Below are some records. Copy out the lines starting with the one containing "Given: Click the MaxCachedSessions" and going on through the one containing "point(481,302)", changing nothing and leaving out all other lines.
## start RECORDS TO PROCESS
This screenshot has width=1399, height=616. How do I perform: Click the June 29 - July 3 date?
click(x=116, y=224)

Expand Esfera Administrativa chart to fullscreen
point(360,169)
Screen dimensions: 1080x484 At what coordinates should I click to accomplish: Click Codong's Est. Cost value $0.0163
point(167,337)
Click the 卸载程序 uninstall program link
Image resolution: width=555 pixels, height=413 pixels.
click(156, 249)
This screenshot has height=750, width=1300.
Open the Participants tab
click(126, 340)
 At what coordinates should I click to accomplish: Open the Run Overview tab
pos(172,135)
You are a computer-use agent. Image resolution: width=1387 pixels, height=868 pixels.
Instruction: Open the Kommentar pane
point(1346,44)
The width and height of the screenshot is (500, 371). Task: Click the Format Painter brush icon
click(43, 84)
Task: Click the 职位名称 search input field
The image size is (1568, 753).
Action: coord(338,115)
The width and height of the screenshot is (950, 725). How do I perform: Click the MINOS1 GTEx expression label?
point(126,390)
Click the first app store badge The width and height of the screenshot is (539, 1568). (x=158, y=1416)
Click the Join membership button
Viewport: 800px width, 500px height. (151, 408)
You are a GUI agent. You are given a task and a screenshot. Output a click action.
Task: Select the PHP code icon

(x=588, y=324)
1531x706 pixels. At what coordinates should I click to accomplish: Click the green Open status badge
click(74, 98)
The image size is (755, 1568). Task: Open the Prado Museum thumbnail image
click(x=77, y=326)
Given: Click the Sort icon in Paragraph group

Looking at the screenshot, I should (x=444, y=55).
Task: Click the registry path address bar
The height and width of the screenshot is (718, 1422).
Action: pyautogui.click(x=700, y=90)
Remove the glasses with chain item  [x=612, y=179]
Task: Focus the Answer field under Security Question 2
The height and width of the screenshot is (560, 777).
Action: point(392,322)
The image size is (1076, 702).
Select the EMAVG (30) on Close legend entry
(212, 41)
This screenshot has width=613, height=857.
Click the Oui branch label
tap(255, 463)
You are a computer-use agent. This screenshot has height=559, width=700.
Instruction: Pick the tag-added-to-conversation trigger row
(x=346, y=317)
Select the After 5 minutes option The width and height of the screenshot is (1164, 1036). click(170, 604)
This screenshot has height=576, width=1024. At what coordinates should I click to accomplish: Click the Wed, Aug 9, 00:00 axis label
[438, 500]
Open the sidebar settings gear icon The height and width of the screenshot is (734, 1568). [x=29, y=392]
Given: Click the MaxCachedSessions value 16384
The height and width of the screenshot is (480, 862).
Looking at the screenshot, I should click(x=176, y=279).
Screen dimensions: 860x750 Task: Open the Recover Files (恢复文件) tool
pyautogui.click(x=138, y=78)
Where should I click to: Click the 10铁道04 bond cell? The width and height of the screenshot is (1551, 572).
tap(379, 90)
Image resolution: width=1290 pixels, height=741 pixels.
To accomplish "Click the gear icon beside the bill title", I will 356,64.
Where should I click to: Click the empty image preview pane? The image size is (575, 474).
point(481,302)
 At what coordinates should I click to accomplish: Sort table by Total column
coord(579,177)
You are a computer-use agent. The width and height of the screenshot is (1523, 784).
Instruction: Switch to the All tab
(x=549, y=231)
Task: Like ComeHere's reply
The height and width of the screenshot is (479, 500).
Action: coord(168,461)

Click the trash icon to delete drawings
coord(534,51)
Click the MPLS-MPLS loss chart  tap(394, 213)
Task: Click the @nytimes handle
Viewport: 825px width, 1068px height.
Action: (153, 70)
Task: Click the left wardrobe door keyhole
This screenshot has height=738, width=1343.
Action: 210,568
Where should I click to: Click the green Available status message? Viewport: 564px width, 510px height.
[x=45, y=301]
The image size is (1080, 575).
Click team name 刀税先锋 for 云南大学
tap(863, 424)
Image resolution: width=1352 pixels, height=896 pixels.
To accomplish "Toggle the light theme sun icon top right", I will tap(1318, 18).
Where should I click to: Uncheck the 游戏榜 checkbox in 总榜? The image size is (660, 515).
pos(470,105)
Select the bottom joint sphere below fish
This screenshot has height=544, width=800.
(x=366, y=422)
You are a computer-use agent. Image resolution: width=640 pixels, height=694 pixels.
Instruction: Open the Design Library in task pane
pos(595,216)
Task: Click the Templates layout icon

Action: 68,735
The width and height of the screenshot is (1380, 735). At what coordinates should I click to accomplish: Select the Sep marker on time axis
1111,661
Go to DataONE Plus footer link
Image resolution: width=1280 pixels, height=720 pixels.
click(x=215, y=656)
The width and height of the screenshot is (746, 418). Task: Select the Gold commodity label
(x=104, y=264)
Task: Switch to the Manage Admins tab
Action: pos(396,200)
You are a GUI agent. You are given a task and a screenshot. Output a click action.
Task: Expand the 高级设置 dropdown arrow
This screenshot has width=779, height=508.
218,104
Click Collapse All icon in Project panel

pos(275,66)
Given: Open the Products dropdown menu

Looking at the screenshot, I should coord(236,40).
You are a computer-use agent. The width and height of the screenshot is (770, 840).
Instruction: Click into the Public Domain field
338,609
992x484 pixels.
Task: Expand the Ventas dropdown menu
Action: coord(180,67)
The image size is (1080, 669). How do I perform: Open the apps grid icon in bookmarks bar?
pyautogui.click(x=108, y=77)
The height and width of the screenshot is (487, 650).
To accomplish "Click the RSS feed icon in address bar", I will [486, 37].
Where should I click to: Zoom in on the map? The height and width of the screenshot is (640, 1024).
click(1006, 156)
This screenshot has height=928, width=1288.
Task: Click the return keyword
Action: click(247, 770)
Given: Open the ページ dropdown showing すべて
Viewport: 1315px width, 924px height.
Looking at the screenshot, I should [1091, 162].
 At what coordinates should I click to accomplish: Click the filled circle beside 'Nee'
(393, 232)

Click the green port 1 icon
## end RECORDS TO PROCESS
* **RESULT**
Given: Click the MaxCachedSessions value 16384
The height and width of the screenshot is (480, 862).
Looking at the screenshot, I should click(x=176, y=279).
Screen dimensions: 860x750 Task: Open the Recover Files (恢复文件) tool
pyautogui.click(x=138, y=78)
Where should I click to: Click the 10铁道04 bond cell? The width and height of the screenshot is (1551, 572).
tap(379, 90)
Image resolution: width=1290 pixels, height=741 pixels.
To accomplish "Click the gear icon beside the bill title", I will 356,64.
Where should I click to: Click the empty image preview pane? The image size is (575, 474).
point(481,302)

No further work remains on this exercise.